Sa toile d’emballage claquait à la brise.
    — Ne te fâche pas, Otsū !
Tu sais bien que je te taquine. En outre, tes amoureux cesseront de t’aimer si
tu boudes trop.
    En bas, à huit ou neuf cents
mètres du temple, des fleurs printanières s’épanouissaient en abondance sur les
deux berges de la rivière Aida. Otsū déposa sa hotte par terre, et, au
milieu d’un océan de papillons voltigeant, commença de manier sa faucille en
larges cercles, coupant les fleurs près de la racine.
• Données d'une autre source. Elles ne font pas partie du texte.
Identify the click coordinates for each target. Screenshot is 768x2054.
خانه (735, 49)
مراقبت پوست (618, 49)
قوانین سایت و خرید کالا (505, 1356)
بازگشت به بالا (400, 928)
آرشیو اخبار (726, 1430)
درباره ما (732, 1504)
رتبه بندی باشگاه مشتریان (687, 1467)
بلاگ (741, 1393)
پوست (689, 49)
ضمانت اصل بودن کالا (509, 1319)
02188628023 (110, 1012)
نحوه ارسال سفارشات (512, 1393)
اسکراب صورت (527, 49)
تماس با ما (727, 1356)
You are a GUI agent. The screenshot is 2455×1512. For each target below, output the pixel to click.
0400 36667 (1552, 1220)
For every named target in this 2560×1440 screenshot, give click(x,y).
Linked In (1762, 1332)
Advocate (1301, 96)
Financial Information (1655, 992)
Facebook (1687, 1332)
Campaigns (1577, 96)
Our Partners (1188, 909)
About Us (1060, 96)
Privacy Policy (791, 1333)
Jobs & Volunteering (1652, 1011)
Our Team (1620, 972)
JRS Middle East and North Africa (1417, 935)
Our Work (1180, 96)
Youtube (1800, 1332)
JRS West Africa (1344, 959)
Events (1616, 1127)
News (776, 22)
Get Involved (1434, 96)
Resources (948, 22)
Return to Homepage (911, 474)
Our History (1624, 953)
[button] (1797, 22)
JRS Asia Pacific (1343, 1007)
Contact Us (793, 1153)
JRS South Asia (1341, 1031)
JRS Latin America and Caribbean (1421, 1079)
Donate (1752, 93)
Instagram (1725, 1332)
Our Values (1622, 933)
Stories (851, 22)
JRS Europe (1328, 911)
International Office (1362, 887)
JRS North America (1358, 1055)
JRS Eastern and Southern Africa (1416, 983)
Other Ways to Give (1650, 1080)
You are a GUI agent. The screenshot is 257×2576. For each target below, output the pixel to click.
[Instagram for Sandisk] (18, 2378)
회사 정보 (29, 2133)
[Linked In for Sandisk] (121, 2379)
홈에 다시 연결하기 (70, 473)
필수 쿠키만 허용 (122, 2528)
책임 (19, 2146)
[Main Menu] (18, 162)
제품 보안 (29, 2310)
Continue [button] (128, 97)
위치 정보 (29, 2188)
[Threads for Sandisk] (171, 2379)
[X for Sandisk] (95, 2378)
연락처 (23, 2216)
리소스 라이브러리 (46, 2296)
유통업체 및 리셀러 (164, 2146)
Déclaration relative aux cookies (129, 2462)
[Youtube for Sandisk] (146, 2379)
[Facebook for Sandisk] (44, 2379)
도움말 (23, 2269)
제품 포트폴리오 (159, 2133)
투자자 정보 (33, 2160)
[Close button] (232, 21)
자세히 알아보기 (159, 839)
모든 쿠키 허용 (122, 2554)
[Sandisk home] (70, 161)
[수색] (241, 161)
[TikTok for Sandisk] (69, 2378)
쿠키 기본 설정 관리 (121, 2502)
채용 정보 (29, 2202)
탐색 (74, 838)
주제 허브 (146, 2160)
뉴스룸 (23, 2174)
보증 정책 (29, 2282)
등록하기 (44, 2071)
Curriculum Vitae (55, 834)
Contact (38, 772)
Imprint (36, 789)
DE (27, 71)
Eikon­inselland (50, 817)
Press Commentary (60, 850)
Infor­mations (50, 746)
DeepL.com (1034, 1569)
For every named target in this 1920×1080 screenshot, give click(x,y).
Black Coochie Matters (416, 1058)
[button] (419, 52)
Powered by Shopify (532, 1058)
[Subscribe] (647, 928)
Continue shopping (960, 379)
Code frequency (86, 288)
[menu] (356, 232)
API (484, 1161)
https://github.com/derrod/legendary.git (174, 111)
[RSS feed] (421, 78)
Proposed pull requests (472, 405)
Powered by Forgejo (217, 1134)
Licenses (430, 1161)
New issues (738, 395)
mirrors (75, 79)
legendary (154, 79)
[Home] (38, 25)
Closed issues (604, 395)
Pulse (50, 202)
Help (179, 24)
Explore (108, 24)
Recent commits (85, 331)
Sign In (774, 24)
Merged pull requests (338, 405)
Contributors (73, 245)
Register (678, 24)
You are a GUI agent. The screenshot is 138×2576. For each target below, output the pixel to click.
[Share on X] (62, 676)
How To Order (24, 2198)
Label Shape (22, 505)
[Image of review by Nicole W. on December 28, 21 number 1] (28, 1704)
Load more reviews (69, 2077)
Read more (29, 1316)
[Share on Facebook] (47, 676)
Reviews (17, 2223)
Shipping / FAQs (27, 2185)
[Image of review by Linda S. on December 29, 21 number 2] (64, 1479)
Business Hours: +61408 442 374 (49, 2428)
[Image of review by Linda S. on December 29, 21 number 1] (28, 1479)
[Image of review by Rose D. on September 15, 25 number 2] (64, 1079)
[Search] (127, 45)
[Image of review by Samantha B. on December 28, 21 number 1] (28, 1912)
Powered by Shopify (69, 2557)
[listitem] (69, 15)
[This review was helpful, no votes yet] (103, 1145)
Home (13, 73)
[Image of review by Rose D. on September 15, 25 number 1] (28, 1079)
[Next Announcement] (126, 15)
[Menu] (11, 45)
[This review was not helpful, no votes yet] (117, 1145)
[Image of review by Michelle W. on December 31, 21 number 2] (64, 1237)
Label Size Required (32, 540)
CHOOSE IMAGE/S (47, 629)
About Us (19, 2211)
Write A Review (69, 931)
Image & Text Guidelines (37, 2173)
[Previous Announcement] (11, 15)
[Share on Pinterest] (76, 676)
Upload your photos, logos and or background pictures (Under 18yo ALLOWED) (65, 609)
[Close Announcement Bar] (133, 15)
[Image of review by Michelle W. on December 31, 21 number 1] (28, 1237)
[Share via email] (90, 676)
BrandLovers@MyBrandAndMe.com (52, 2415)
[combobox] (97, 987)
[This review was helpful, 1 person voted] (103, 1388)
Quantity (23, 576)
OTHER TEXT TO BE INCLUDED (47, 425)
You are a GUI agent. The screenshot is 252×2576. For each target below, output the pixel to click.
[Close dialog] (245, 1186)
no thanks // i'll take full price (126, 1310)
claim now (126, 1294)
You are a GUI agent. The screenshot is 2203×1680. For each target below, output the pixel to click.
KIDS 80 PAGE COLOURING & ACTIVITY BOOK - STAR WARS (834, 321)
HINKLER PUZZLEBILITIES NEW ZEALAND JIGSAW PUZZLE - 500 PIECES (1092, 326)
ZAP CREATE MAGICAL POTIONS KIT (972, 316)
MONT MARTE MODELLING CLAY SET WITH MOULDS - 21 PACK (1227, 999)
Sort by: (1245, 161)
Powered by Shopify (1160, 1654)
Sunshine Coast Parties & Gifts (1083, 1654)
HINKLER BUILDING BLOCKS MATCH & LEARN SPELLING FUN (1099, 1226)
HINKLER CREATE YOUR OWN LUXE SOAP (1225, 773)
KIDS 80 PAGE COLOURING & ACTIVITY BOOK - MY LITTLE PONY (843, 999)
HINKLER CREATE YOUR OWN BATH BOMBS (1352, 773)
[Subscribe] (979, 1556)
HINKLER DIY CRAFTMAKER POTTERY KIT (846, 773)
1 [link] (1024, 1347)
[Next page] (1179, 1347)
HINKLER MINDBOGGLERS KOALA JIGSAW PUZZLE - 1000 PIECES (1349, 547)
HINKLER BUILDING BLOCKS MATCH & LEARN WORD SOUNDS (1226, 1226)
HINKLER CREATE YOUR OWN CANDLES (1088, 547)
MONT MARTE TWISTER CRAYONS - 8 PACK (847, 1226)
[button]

    Au bout d’un moment, Takuan se fit
méditatif.
    — Quel calme, ici !
soupira-t-il, d’un ton à la fois religieux et puéril. Alors que nous pourrions
passer notre vie dans un paradis plein de fleurs, pourquoi préférons-nous tous
pleurer, souffrir et nous perdre dans un tourbillon de fureur et de passion,
nous torturer dans les flammes de l’enfer ? J’espère que toi, du moins, n’auras
pas à passer par tout cela.
    Otsū, qui remplissait
régulièrement sa hotte de fleurs jaunes de colza, de chrysanthèmes de
printemps, de marguerites, de coquelicots et de violettes, répliqua :
    — Takuan, au lieu de prêcher
un sermon, tu ferais mieux de prendre garde aux abeilles.
    Il hocha la tête avec un soupir de
désespoir.
    — Je me moque des abeilles, Otsū.
Je ne veux qu’une chose : te transmettre l’enseignement du Bouddha sur le
sort des femmes.
    — Le sort de la femme que je
suis ne te regarde pas !
    — Ah ! mais tu te
trompes ! C’est mon devoir de prêtre de me mêler de la vie des gens. Je t’accorde
qu’il s’agit d’un métier indiscret ; mais il n’est pas plus inutile que
celui du marchand, du tailleur, du menuisier ou du samouraï. Il existe parce qu’il
est nécessaire.
    Otsū se radoucit.
    — Je suppose que tu as
raison.
    — L’on ne saurait nier, bien
sûr, que le clergé n’ait été en mauvais termes, depuis quelque trois mille ans,
avec la gent féminine. Vois-tu, le bouddhisme enseigne que les femmes sont
mauvaises. Des diablesses. Des messagères de l’enfer. J’ai passé des années à
me plonger dans les Ecritures ; aussi n’est-ce pas un hasard si nous nous
disputons sans arrêt, toi et moi.
    — Et, d’après tes Ecritures,
pourquoi les femmes sont-elles mauvaises ?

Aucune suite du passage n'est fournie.